= Mark Zeltser =

Mark Efimovich Zeltser (born 8 April 1947) is a Soviet-born American pianist.

==Biography==
Zeltser was born in Kishinev in 1947. His mother Bertha was a concert pianist and teacher. Her grandfather, Mark Pester, was a well-known Bessarabian violinist (a classmate of Jascha Heifetz, Mischa Elman and Efrem Zimbalist at the St. Petersburg Conservatory) and conductor. Mark Zeltser was a child prodigy in mathematics. He began his piano studies with his mother. At eight he gave his first public recital and at nine performed concertos by Haydn and Grieg. He was admitted to the Moscow Conservatory without being required to take the entrance examinations due to his proven talents. It was the only time that such a concession has ever been made in the history of the Moscow Conservatory.

While still a student, Mark Zeltser entered and won several major competitions, including the National Competition in Moscow, Grand Prix at the Marguerite Long-Jacques Thibaud Competition in Paris, and the Busoni Prize at the Ferruccio Busoni International Piano Competition in Bolzano, Italy. He graduated from the conservatory with a Doctor of Musical Arts degree. Zeltser then served as a professor at the Conservatory and at the Moldavian State Conservatory, before beginning his performing career.

Since 1977, he has conducted master classes at various festivals and teaching programs throughout the United States, Eastern and Western Europe, Korea, Japan and Australia. In 1983, a concert by Zeltser in Bologna, Italy, attracted an audience of over 50,000, which has been claimed to be an all-time record for paid public attendance for classical music.

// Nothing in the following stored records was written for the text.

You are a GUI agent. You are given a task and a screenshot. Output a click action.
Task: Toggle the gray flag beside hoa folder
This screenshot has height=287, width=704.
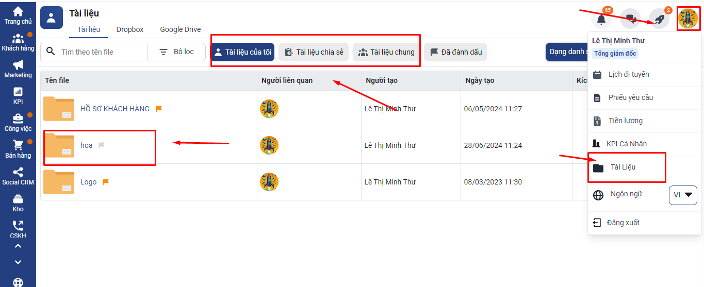pos(102,145)
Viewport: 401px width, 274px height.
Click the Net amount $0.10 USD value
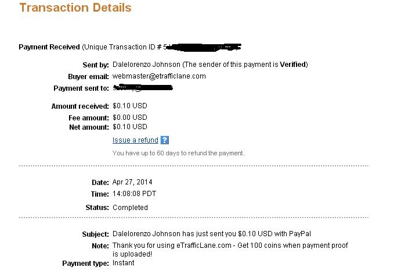coord(130,127)
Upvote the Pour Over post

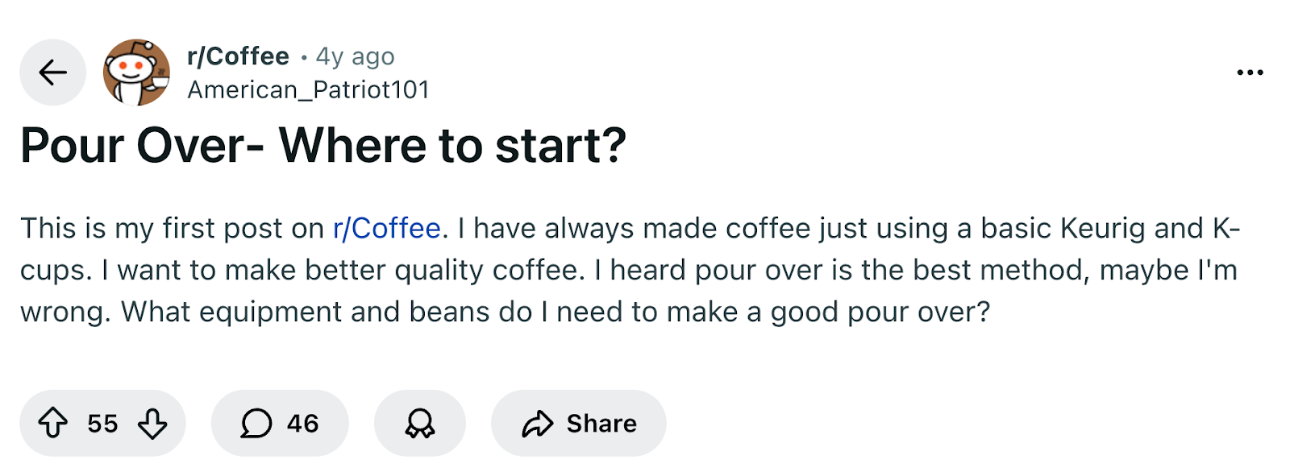[53, 423]
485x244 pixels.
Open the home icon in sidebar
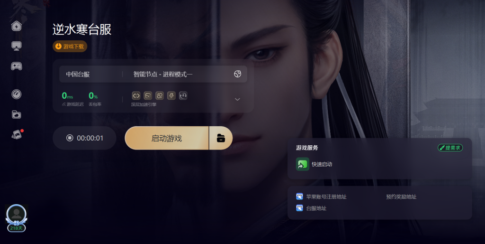pyautogui.click(x=17, y=26)
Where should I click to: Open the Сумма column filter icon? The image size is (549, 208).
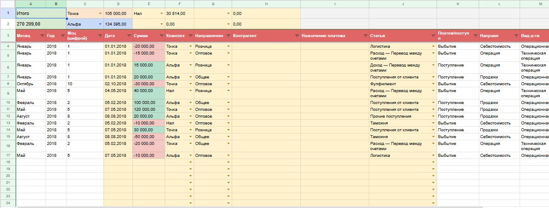(x=161, y=36)
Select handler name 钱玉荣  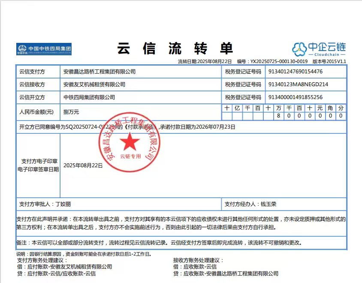269,204
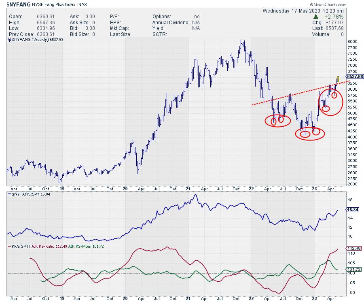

Zeltser has appeared with many of the world's leading orchestras, such as the Berlin Philharmonic, the Chicago Symphony Orchestra, the Philadelphia Orchestra, the New York Philharmonic, the Boston Symphony Orchestra, the Cleveland Orchestra, the Los Angeles Philharmonic, the Toronto Symphony Orchestra, the Montreal Symphony Orchestra, the Royal Philharmonic Orchestra, l'Orchestre National de France, the Moscow Philharmonic Orchestra and the Tokyo Philharmonic Orchestra. He appeared under Herbert von Karajan many times. His recording with Yo-Yo Ma and Anne-Sophie Mutter of the Beethoven Triple Concerto under Karajan has been included in "The 100 Best Classical Recordings Of The 20th Century". Zeltser has performed nearly 20 times with the Berlin Philharmonic under von Karajan. He has also recorded works by Balakirev, Prokofiev and Rachmaninoff.

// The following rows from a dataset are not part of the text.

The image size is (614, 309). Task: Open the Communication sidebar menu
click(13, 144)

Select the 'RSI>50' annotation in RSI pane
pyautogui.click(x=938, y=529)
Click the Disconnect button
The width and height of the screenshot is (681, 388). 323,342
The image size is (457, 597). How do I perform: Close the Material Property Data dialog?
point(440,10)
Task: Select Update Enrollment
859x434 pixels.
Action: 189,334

In 1998 Zeltser was appointed Professor of Music at the Centenary College of Louisiana.

He and his wife reside in Manhattan. Their daughter Elizabeth Zeltser is a violinist, and their grandson Lucas Voloshin is a pianist. Mark Zeltser's brother, Emanuel Zeltser, a lawyer, was imprisoned in Belarus and held there as a political hostage. He was released due to the joint efforts of the world leaders and Amnesty International.

Zeltser and his wife have created a commercial website through which they aim to make available every piece of classical music ever written.